Some time ago, my friends and I realized we could get things to go our way if we followed two rules: Be confident (act like you know what you’re doing), and—when things don’t go our way—say “I’m not mad, just disappointed.”

Welcome to my generation. Not much different from yours, dear reader. Not especially if you are a millennial yourself.

Forever disappointed at the state of things, and forever heading uncontrollably into a nasty wreck.

Forever hopping into bandwagons, wearing a million and one bracelets for a million and two causes.

Saturating your social media feed with confirmation bias.

If I’m being honest (that’s a good goal, isn’t it?), all these stereotypes are all too familiar.

Here to play into the prejudices of my and my audience’s (read: you) stereotypes, I have agreed to talk to all of us on this blog and—as honestly as possible—give you a little insight on how I see my life and religion’s role in it.

Fortunately for us, religion has always had a distinct role in my life.

As a high school student, I spent what spare time I had pretty involved in church. Several youth leaders and even youth pastors threw me and my fellow high schoolers, along with the couple adults that were afraid of their age, into workshop after workshop, trying to figure out the direction to take us so we didn’t become statistics.

These focus groups always left me and my friends with a bad taste in our mouths and the leader and “older” people with a sense that they might be the first group of adults to finally understand us.

What always happened was that the youth pastor with a Ph. D. in Adolescent and Youth studies tried to categorize and explain what my friends and I were thinking but too young to articulate with us present, and never once asked us if he was correct in his assumptions.

I realized then that that moment was the last time I could explain from first-hand experience what was going on in the mind of a teen inside the church.

I promptly opened up Microsoft Word, created a tacky cover page and changed the name of the document from Untitled to Untitled: Church and Religion through My Eyes.

I stared at that screen for what seemed like hours, felt warm inside about the start, and closed the document and crawled in bed. Tomorrow, I told myself, I’d know what to say after sleeping on it.

If you were to boot up my parents’ computer today, under the folder “Pablo’s Files,” there’s a 13 KB Word document, proud owner of a tacky cover page—and not much else.

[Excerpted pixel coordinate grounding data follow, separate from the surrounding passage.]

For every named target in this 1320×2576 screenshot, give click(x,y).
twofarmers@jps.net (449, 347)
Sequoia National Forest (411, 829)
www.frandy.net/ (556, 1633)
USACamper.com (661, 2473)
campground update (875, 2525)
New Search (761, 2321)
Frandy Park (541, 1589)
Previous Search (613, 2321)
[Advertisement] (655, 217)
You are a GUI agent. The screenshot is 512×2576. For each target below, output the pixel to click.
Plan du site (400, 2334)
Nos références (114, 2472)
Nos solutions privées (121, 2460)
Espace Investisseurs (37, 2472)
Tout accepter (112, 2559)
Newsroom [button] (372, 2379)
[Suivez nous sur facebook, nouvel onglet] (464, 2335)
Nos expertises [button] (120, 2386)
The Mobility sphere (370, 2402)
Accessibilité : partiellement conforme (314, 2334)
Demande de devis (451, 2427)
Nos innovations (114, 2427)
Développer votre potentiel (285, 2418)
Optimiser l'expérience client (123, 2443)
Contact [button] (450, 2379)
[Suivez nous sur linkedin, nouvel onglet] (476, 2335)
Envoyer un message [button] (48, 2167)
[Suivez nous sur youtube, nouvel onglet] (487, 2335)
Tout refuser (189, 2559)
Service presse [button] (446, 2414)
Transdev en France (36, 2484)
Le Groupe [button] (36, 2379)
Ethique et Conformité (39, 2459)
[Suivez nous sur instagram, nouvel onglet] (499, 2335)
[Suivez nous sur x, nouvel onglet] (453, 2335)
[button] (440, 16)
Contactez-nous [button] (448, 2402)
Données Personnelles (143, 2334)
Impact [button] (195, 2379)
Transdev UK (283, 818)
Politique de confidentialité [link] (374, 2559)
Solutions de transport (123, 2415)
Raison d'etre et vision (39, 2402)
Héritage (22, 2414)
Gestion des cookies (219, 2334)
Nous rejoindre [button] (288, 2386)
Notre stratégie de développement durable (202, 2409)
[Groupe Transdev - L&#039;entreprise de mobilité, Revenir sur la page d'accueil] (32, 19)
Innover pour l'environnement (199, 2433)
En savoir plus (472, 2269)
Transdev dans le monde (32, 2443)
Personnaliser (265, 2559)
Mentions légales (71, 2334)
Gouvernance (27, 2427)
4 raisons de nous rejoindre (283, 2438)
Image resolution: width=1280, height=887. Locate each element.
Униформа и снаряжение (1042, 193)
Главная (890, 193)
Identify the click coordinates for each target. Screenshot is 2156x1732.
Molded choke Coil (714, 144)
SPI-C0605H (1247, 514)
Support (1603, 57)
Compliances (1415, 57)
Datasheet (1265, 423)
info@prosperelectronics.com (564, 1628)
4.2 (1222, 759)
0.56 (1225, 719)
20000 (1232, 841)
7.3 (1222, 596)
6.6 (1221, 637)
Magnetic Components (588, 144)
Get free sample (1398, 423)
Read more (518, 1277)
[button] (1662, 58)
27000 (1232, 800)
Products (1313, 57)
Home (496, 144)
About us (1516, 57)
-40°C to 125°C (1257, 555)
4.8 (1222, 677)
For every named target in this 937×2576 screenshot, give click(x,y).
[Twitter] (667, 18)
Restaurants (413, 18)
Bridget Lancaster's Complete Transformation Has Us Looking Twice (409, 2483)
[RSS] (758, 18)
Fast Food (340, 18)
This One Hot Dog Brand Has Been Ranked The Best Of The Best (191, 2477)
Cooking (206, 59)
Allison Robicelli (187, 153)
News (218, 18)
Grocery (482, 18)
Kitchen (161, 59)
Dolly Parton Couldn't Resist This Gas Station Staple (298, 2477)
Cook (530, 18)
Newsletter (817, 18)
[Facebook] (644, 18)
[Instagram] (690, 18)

When I was approached to comment on religion and Adventism through a millennial’s eyes, I smirked and thought about that document. If my 16-year-old self could read what I’m about to write he’d probably feel slighted at how far off from the truth I am.

That’s the point, I think, of this whole mess. I’ve got to realize that what I write down here, reader, is no longer representative of what our youth are actually thinking. Seven years ago, I thought I was inundated by the media around me, but the alphabet soup of apps has only gotten thicker.

I want to be honest with myself, and by extension, you, the reader. All opinions are purely individual, biased, and laced with such a potent brand of cynicism that lady Macbeth would kill for a vial.

What I crave most of all is a community. I crave the presence of friends and mentors. Whether you’re one of the million types of introvert or extrovert, having someone or some group to share in our defeats and victories and silences is what drives us.

I enjoy moments of silence. I do not mind passing hours without speaking, so long as there’s someone there to share it with.

I equally enjoy listening. This is useful, since my major was and my (still) dream career is to be a writer, giving voice to survivors and fighters of the normal world.

Then there’s times I can’t be shut up. I want everyone to know about my day, and about the obstacles I’ve overcome or face-planted into.

I don’t like to assume things, but I’m going to throw an assumption out and hope it doesn’t splat someone or me in the face.

We all crave a community.

I don’t mean one where it’s all rainbows and butterflies and unicorns. I mean one where we can share silences, voices, face plants and victories and get more than a pat on the shoulder.

Where do I start?

Mean what I say, and choose my words carefully. “How are you?” should not be on my list of greetings if I don’t want to hear a long and honest answer about how someone is really doing. “Are you ok?” should make way to “Is everything all right?” (Guilty of that one. Recently, actually.) I suppose you can boil it down to “Am I doing everything in my power to make sure everyone around me has their needs met?”

I hear you, this isn’t what you wanted to hear. You want facts and my views to correlate with the statistics shouting that my generation is leaving the church in hordes.

If those are the answers you seek, I will disappoint you every week. I will touch on subjects that matter to me and why they should matter to you. I might engage in editorializing, but I want you to disagree with me.

Communication, then—how I act, how I speak, listen, do silence, and meet others where they are and not where I want them to be—communication is the key to life. Let’s commune.